## [REQUIREMENT]
Identify, in the records below, every line where the string "computer" appears, and copy each such line.

Dataset excerpts:
======
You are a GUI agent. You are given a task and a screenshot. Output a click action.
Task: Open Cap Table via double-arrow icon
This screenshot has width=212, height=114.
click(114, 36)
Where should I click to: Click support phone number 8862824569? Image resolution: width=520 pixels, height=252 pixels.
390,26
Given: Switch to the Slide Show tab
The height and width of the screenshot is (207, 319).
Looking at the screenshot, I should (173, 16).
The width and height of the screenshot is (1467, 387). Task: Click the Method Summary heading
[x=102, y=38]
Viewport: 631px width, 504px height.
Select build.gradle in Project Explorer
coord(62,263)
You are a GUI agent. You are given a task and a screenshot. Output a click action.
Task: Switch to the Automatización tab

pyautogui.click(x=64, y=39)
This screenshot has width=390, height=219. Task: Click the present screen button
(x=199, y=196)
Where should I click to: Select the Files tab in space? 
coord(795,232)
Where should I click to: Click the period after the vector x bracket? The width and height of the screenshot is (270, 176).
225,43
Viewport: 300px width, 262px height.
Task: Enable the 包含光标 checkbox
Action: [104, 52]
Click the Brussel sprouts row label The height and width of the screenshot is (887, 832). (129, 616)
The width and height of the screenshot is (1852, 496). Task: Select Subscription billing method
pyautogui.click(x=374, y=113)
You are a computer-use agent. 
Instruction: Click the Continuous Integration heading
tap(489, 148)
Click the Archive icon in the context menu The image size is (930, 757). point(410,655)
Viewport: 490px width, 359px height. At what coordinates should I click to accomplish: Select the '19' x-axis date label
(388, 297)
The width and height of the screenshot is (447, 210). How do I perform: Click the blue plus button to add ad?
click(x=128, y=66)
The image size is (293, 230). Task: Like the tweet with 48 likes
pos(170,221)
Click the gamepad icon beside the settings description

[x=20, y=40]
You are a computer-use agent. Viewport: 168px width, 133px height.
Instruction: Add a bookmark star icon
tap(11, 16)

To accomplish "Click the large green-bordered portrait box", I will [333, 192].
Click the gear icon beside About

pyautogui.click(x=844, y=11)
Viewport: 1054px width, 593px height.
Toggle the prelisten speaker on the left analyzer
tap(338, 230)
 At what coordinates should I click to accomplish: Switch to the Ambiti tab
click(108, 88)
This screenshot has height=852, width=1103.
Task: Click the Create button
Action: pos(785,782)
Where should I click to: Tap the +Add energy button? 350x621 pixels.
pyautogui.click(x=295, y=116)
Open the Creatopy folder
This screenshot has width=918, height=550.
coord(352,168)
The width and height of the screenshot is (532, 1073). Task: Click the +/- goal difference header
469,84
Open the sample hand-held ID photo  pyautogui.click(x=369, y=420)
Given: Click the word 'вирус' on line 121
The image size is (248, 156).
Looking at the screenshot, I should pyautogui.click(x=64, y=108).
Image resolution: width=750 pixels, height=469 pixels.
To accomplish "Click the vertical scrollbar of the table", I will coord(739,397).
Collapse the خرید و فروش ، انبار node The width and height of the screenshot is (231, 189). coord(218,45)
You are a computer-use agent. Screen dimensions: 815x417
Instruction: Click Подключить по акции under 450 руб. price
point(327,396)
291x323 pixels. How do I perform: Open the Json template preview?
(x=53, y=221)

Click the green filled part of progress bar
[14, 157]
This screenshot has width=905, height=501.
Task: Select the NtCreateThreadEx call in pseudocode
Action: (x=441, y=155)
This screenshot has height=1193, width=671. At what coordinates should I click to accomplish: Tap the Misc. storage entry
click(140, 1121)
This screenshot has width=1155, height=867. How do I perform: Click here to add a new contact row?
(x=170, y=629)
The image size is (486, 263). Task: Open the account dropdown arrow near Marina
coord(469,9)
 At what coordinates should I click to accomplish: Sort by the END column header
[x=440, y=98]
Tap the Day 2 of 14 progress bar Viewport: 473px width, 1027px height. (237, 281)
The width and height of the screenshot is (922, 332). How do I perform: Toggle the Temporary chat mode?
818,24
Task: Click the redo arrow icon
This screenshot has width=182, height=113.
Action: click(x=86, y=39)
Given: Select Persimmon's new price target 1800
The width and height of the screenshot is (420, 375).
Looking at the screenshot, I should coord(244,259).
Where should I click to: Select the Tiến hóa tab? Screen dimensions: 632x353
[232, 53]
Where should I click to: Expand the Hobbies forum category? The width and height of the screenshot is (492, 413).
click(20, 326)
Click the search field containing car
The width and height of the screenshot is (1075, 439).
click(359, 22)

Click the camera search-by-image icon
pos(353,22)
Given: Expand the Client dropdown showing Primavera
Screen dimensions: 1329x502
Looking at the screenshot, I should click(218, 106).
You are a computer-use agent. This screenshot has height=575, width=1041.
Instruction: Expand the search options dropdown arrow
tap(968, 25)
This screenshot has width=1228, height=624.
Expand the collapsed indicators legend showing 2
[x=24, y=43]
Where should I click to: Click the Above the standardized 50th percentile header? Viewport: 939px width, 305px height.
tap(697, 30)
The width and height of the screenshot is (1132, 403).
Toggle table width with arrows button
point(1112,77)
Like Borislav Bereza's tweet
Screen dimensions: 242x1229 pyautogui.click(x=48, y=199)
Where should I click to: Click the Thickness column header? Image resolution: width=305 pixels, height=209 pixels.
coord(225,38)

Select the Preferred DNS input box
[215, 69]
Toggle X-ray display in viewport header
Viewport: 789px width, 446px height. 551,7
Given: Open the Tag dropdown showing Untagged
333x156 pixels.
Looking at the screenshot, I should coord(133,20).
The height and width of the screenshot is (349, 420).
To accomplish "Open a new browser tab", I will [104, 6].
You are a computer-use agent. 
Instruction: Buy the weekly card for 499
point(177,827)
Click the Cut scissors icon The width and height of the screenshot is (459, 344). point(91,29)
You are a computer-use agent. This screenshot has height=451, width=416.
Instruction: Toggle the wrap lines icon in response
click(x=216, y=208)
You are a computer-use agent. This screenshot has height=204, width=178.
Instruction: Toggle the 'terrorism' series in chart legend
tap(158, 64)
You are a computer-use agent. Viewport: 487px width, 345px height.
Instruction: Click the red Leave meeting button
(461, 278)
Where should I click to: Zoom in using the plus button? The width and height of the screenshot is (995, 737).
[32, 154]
======
## [EXERCISE OUTPUT]
You are a computer-use agent. 
You are a computer-use agent. Viewport: 168px width, 133px height.
You are a computer-use agent. Screen dimensions: 815x417
You are a computer-use agent. This screenshot has height=575, width=1041.
You are a computer-use agent. 
You are a computer-use agent. This screenshot has height=451, width=416.
You are a computer-use agent. This screenshot has height=204, width=178.
You are a computer-use agent. Viewport: 487px width, 345px height.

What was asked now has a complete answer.